Director of Norfolk Unit of Virginia Union University
- In office 1935–1938
- Succeeded by: Lyman Beecher Brooks

Personal details
- Born: 1907
- Died: May 31, 1988
- Spouse: Albanie Roslyn Joyner Scott
- Alma mater: University of Michigan (M.A.) Virginia Union University (B.A.)
- Profession: Professor Social Worker

= Samuel Fischer Scott =

American educator and first director of Norfolk Unit

Samuel Fischer Scott (1907–1988) was an African-American educator. He was the first director of the Norfolk Unit of Virginia Union University established in 1935 and located in downtown Norfolk, Virginia. He led the Norfolk unit as director from September 1935 to summer of 1938.

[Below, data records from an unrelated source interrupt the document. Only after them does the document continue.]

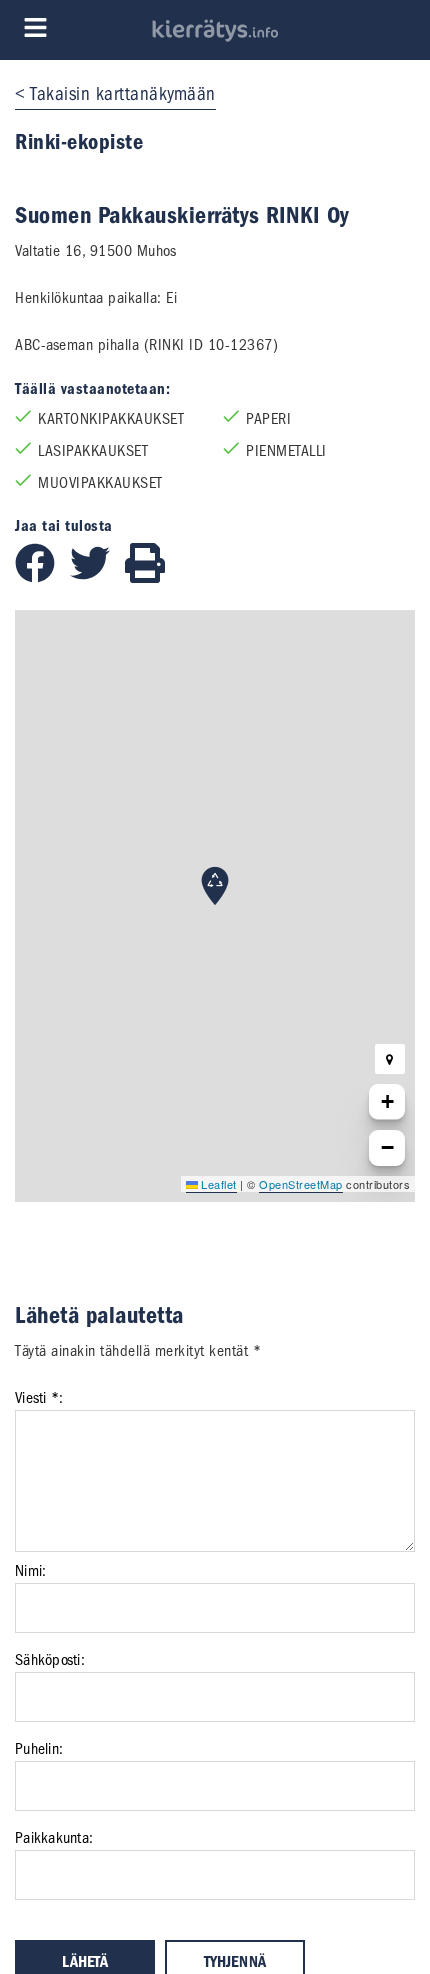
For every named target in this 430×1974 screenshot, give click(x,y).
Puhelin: (39, 1749)
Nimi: (30, 1571)
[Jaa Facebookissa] (42, 578)
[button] (215, 886)
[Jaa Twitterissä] (97, 578)
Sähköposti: (50, 1660)
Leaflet (217, 1184)
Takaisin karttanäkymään (123, 94)
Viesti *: (39, 1398)
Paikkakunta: (54, 1838)
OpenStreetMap (301, 1184)
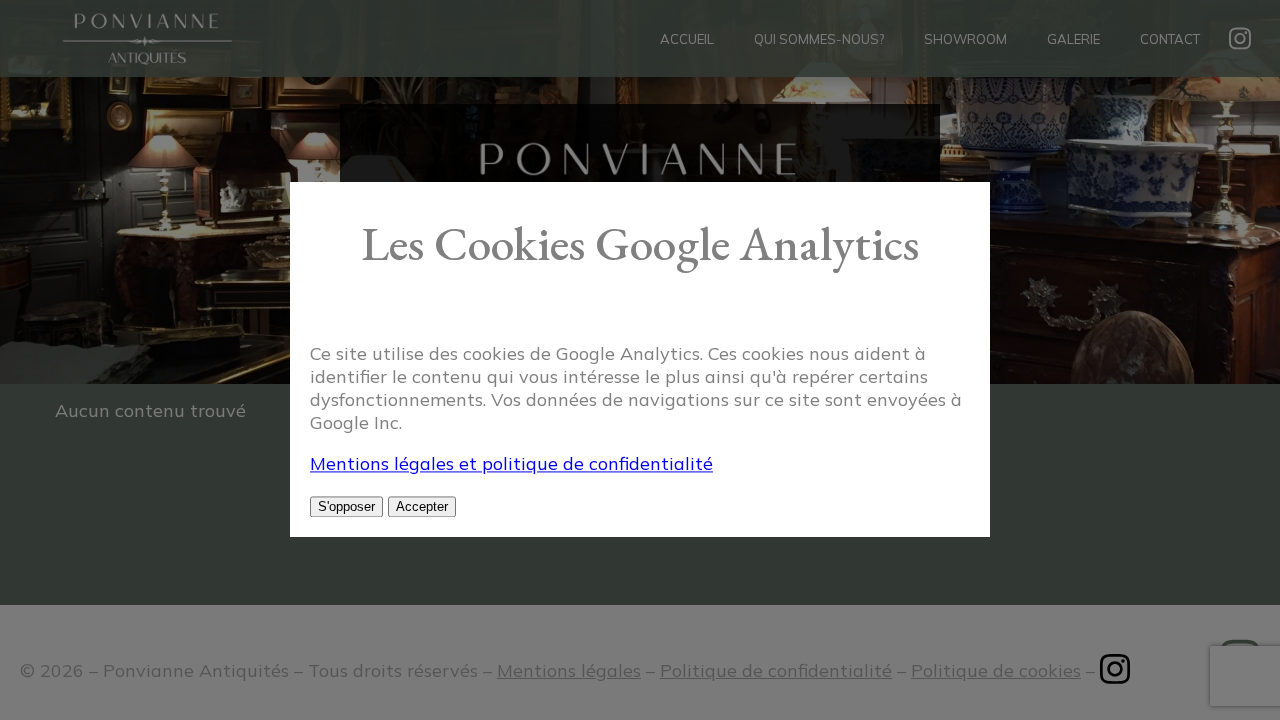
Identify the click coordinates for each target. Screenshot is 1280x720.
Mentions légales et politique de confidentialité (511, 464)
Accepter (422, 507)
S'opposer (346, 507)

==Early life and education==
Scott was a born in 1907 and native of Portsmouth, Virginia. Scott received his Bachelor of Arts degree from Virginia Union University in 1931 and his master's from the University of Michigan in 1933.

==Career==
During a visit to Virginia Union in the summer of 1935 he was asked by officials to lead a school in Norfolk. At the time of his appointment as Director of the Norfolk Unit of Virginia Union University in 1935, he was a social worker serving on the staff of the Emergency Relief Bureau in New York City; he served until 1938.

His primary concern was keeping the school solvent. He also actively recruited students from churches, schools, homes and various places they could be found for the benefit of the school.

In 1984 Norfolk State University's Board of Visitors named a new men's dormitory in his honor. Virginia Union University awarded him the honorary degree of Doctor of Humane Letters in May 1987.